Untuk memotivasi para pendukungnya, menurut Ebaugh, dalam ceramah dan tulisannya Gulen merujuk pada jenis filantropi Islam, seperti zakat, infaq, dan shadaqah. Tetapi ia tidak membatasi sumbangan dalam bentuk uang, melainkan dengan berbagai cara. Salah satunya berupa sumbangan tenaga untuk mengelola sekolah atau rumah sakit yang baru saja mereka dirikan secara sukarela. Pada awal gerakan, misalnya, banyak di antara pengikut Gulen yang menyumbangkan tenaga dan pikiran menjadi tenaga adminstrasi di sekolah komunitas Gulen.
Ada sebagian lain yang cukup kaya dengan menyumbangkan sejumlah uang untuk keberlangsungan gerakan tersebut. mekanisme yang disepakari adalah menyumbang 5%, 10% dan 20% dari total income per tahun. Sementara kelompok bisnis rata-rata menyumbangkan 20% dari total penghasilan tahunan mereka. Dengan kata lain, sumber utama finansial gerakan ini dari sumbangan anggota di setiap komunitasnya. Mereka independen.
Dalam pengelolaan konfigurasi keuangan, Gulen mengambil jarak. Sikap ini tidak lain, bagi Ebaugh, untuk memotivasi dan membangun kepercayaan para pendukungnya. Tidak saja mengambil jarak, tetapi uang tersebut dikelola langsung oleh komunitas masing-masing. Dalam beberapa kesempatan Gulen mendorong setiap komunitas agar mandiri secara finansial sehingga sumber dana yang ada dapat membangun lembaga pelayanan baru di tempat lain. Strategi ini berhasil mengembangkan lembaga pelayanan dan memperlebar kader.

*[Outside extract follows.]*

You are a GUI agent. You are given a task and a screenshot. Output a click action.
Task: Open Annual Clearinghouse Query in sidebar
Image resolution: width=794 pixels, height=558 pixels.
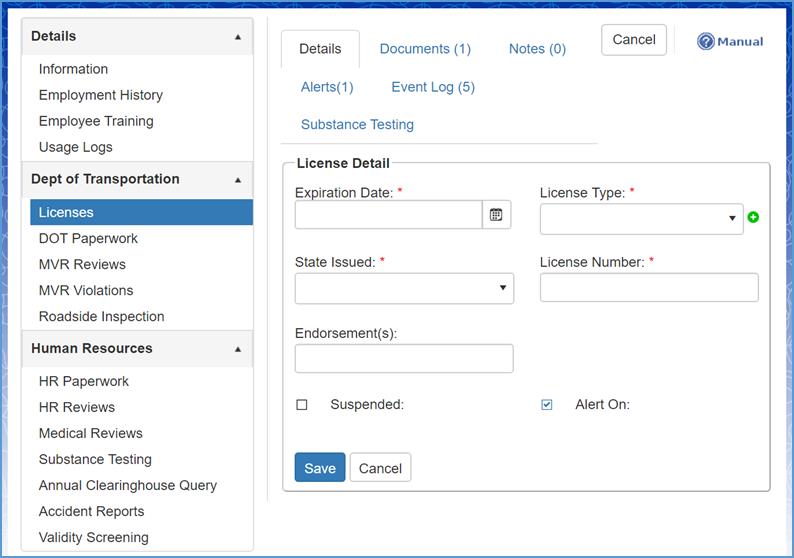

Untuk melengkapi sudut pandang Ebough tersebut, sejumlah teoretisi seperti Hakan Yafuz (2007) memasukkan faktor eksternal berupa kesempatan politik untuk menjelaskan gerakan sosial. Gerakan sosial biasanya tumbuh sebagai respons kebijakan pemerintah yang menghilangkan hak warga negara, ekonomi, sosial, budaya maupun politik. Di bawah tekanan rezim otoriter, gerakan sosial bergerak pertama-tama di bawah tanah. Kemudian, dinamika politik akan menentukan bagaimana ruang gerak yang tersedia untuk mewujudkan agenda organisasinya.[7] Dalam konteks ini, keberhasilan Gerakan Gulen tampak turut ditentukan arah mata angin penguasa dan rezim.

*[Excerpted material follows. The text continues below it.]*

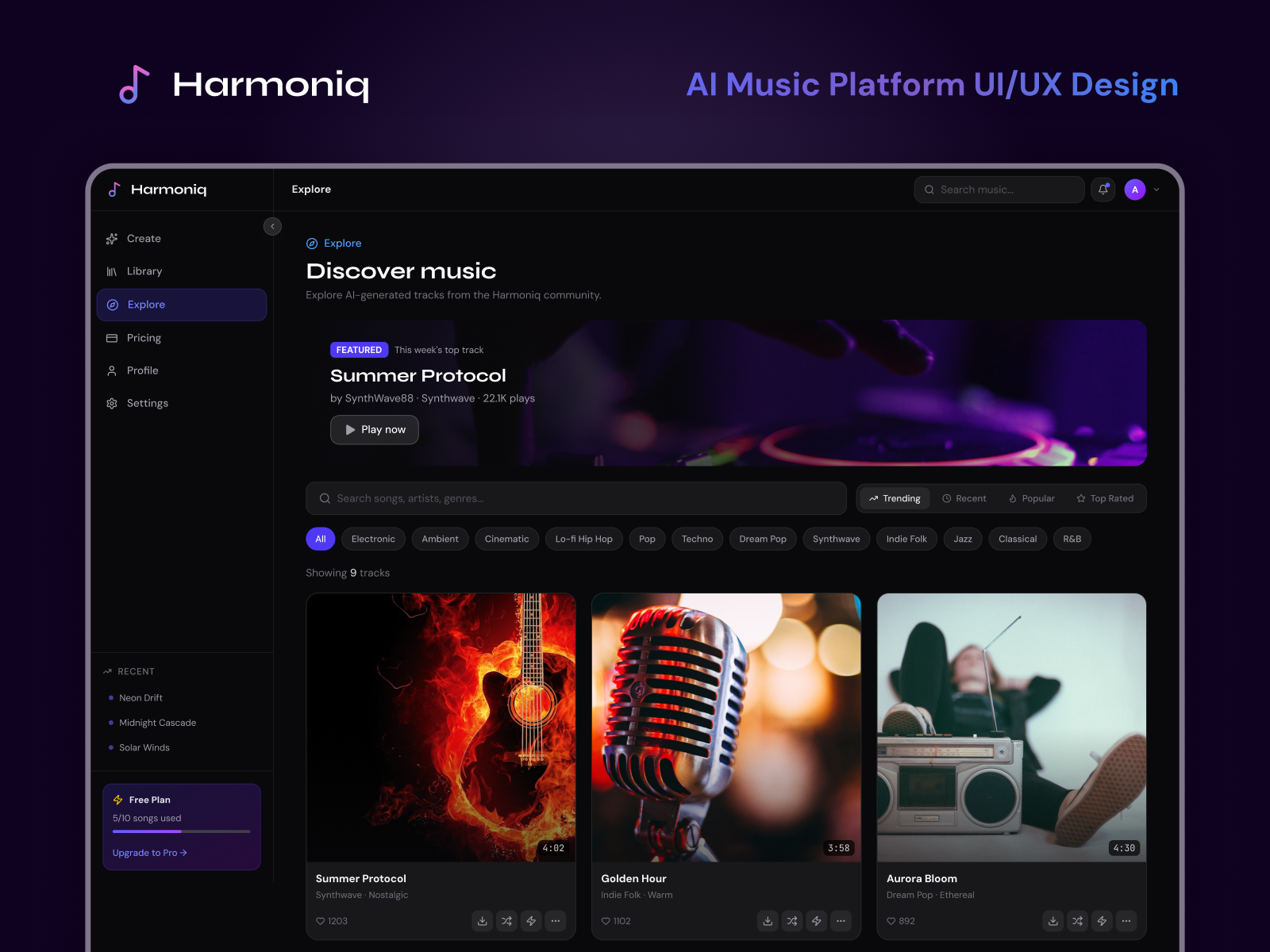Click the songs used progress bar

(181, 831)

Sebagaimana umum diketahui bahwa sekularisasi yang diterapkan Turki, melalui Kemal Atatturk adalah jenis yang meminggirkan agama dan tradisinya. Mereka tidak ramah terhadap agama. Tidak saja menutup rapat kemungkinan ajaran agama tampail di ruang publik, segala atribut pun, seperti jilbab tidak mendapat tempat sejak dalam konstistusi. Dalam perkembangannya, sebagaimana dikemukakan di muka, sekularisasi juga menutup madrasah, sekolah sekolah tradisional di bidang agama bagi anak-anak. Kurikulum pendidikan agama juga dihapuskan dari kurikulum sekolah.
Kebijakan-kebijakan di atas telah mendorong Gulen sejak ia menjadi guru di Izmir untuk mendirikan perkumpulan dan menggerakkannya untuk memperbaiki keadaan. Gerakan ini mendapat momentum terutama pada masa di mana kebijakan liberalisasi di bawah kekuasaan Turgut Ozal pada tahun 1980-an. Kebijakan tersebut membuka jalam bagi Gulen melalui gerakannya untuk mengekspresikan apa yang sudah ia cita-citakan sejak awal: membangun sekolah. Pada tahun 1982, ia berhasil membuka dua sekolah, di Izmir dan di Istanbul. Pada dua dekade berikutnya, puluhan sekolah yang mengasosiasikan diri dengan Gerakan Gulen tumbuh. Sekolah-sekolah tersebut bahkan juga mereka kembangkan hingga ke Balkan, Unisoviet, Afrika Selatan dan beberapa negara Barat.
Liberalisasi juga telah mendorong umat Islam menjadi enterpreneur dalam berbagai bidang. Otomatis, pertumbuhan ekonomi melahirkan kelas menengah Muslim. Pada gilirannya, mereka yang mengidentifikasi diri sebagai bagian dari Gerakan Gulen menyumbang sejumlah sumberdaya, baik materi maupun kapabilitas untuk kelangsungan gerakan.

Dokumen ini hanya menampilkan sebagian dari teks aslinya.